Computers used in CIA study to be examined

Reid orders review, urges Holder to investigate intimidation charges

The Columbian
Published: March 20, 2014, 5:00pm

WASHINGTON — Senate Majority Leader Harry Reid has ordered the Senate’s chief law enforcement officer to conduct a forensic examination of top-secret computers used for a study of the CIA’s detention and interrogation program, escalating an unprecedented battle over legislative oversight of the spy agency.

In a letter sent Wednesday to CIA Director John Brennan, Reid repeated allegations that the CIA conducted three unauthorized searches of the computers on which staffers of the Senate Select Committee on Intelligence reviewed millions of pages of top-secret documents and began drafting the still-unreleased study.

“You are no doubt aware of the grave and unprecedented concerns with regard to constitutional separation of powers this action raises,” wrote Reid, who also labeled as “patently absurd” Brennan’s allegation that the staffers had “hacked” into classified CIA computer networks.

In a separate letter also sent Wednesday, Reid urged Attorney General Eric Holder to have the Justice Department “carefully examine” what Reid called an apparent CIA bid to intimidate the committee by seeking a criminal investigation of the staff’s alleged unauthorized penetration of agency computer networks.

Reid’s two letters represent the latest shots fired in a power struggle between the Democrat-controlled Senate and the CIA ignited by the sweeping four-year, 6,300-page study of the CIA’s use under the Bush administration of water boarding and other harsh interrogation techniques used on suspected terrorists.

White House spokesman Jay Carney declined to comment on the dispute other than to say it was “appropriate” that the Justice Department was reviewing the matters.

Meanwhile, the CIA issued a statement to McClatchy.

“CIA Director Brennan is committed to resolving all outstanding issues related to the Senate Select Committee on Intelligence’s Rendition, Detention and Interrogation report and to strengthening relations between the Agency and Congress,” said Dean Boyd, a CIA spokesman. “The CIA believes in the necessity of effective, strong and bipartisan congressional oversight. We are a far better organization because of congressional oversight, and we will do whatever we can to be responsive to the elected representatives of the American people.”

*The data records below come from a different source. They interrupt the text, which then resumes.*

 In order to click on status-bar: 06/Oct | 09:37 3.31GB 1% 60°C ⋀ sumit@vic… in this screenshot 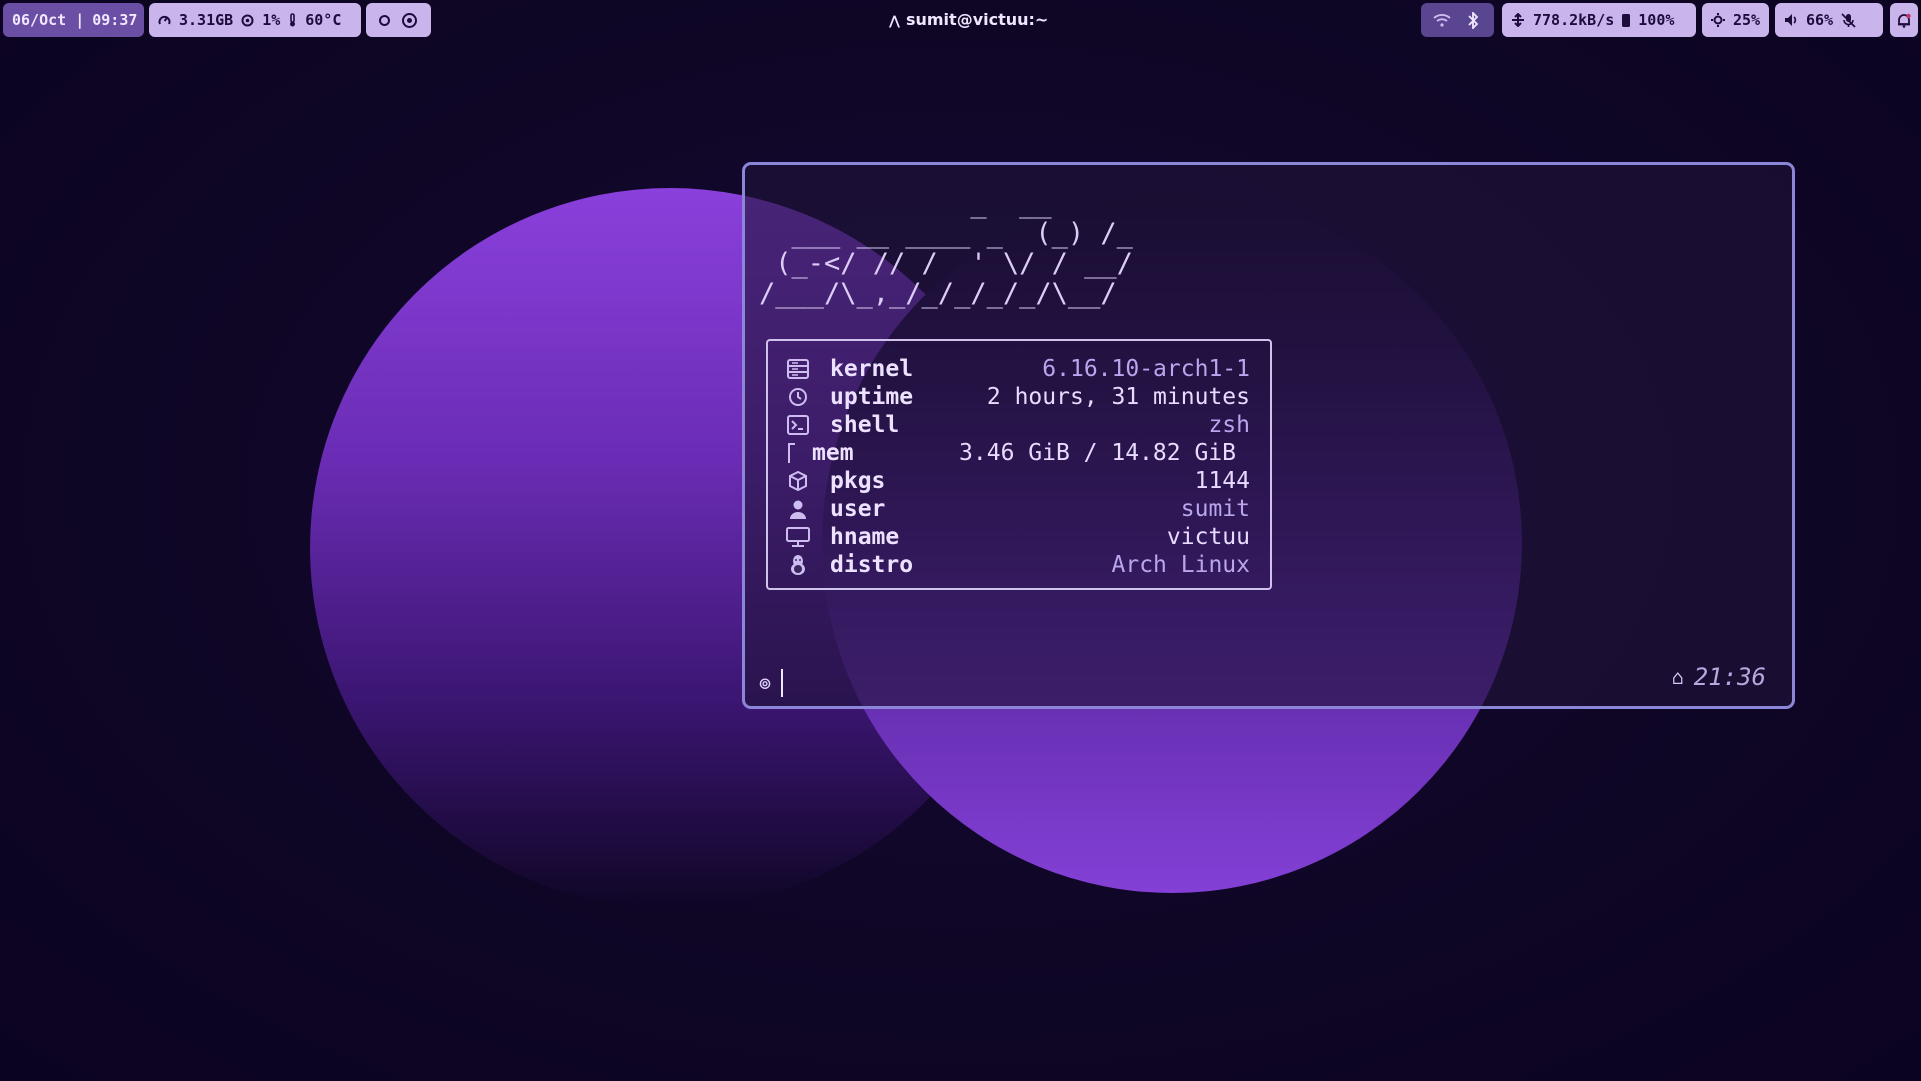, I will do `click(960, 20)`.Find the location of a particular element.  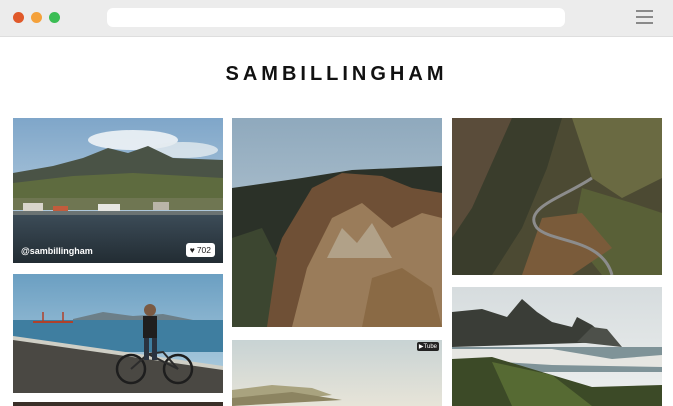

photo-canyon-road is located at coordinates (557, 196). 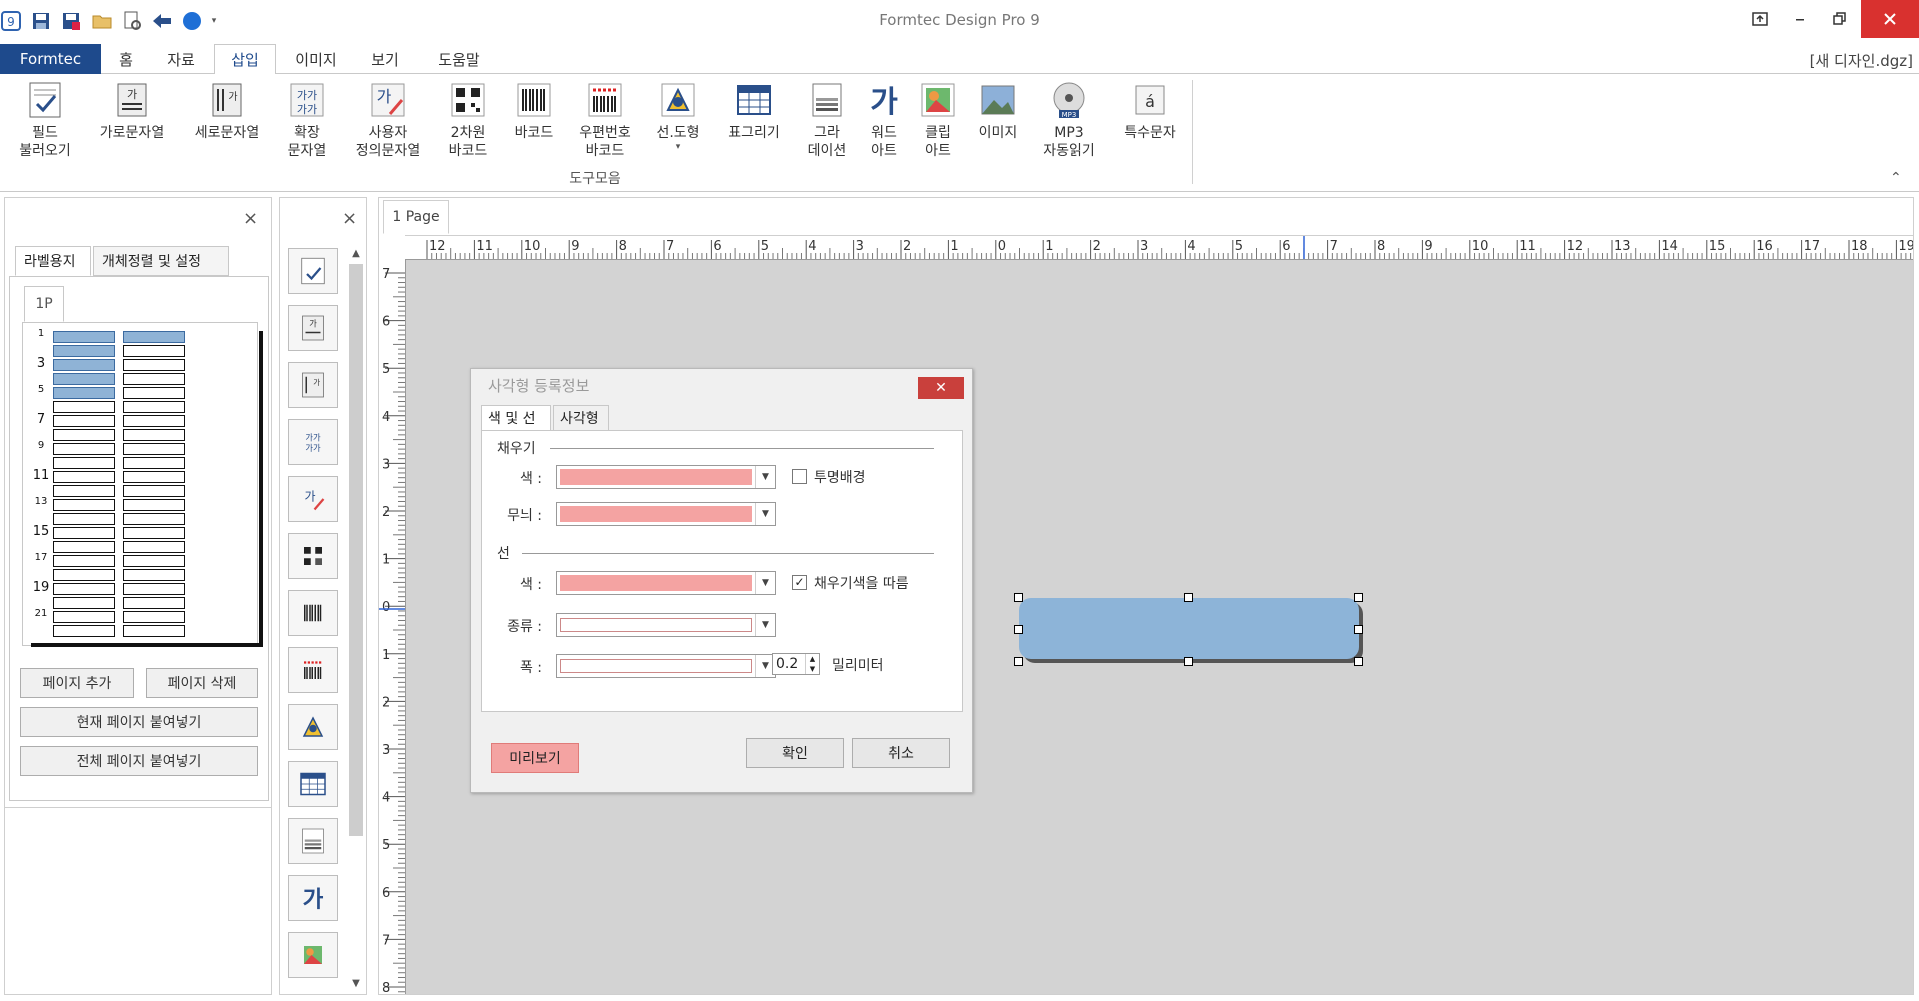 What do you see at coordinates (313, 670) in the screenshot?
I see `toolbox-postal-barcode-icon` at bounding box center [313, 670]. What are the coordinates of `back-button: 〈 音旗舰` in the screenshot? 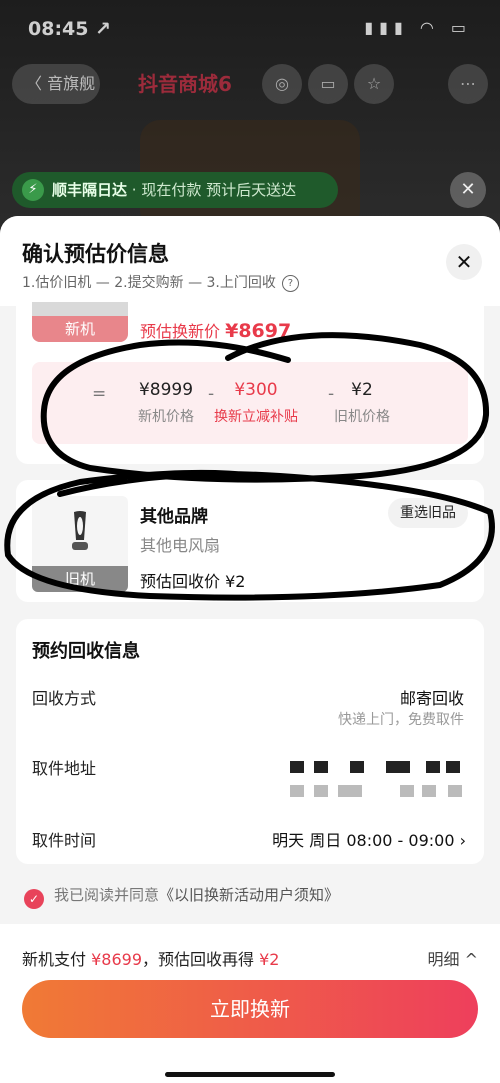 It's located at (56, 84). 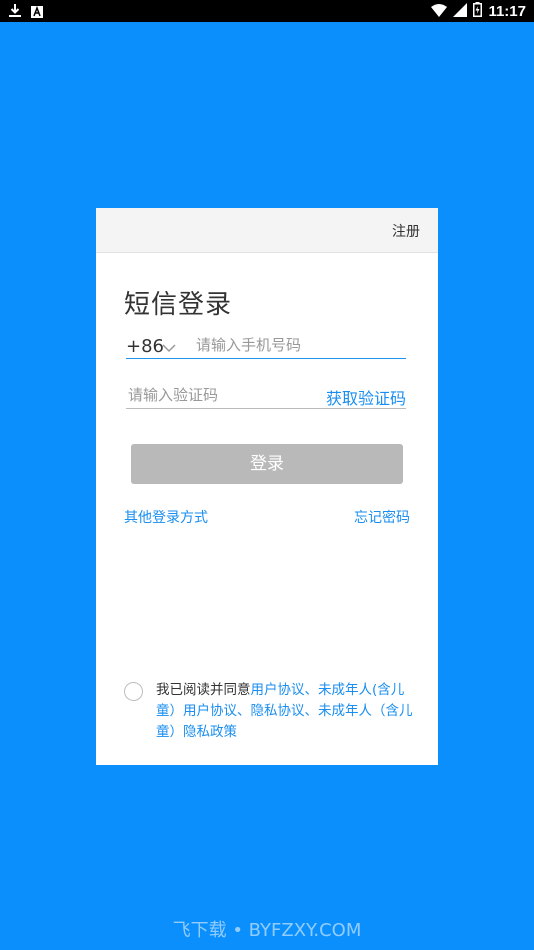 I want to click on status-bar: 11:17, so click(x=267, y=11).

In his letter to Holder, Reid said the CIA request for a criminal probe “appears to be a transparent attempt to intimidate the committee and undermine its oversight of the agency.”

“The absurdity of the allegations, when matched with the clear conflict of interest possessed by the (CIA) acting general counsel, calls into question the credibility of CIA Director Brennan’s recent claim that ‘There’s never been an effort by the CIA to thwart the (committee’s) investigation,'” Reid wrote to Holder.

In his letters to Brennan and Holder, Reid said that he had instructed the Senate sergeant-at-arms to initiate a “forensic examination” of the computers and a computer network that the CIA “assigned for the exclusive use” of the committee staff.

The examination would be aimed at determining how a copy of a highly classified internal CIA review of the interrogation program ended up in the staff’s network, he wrote.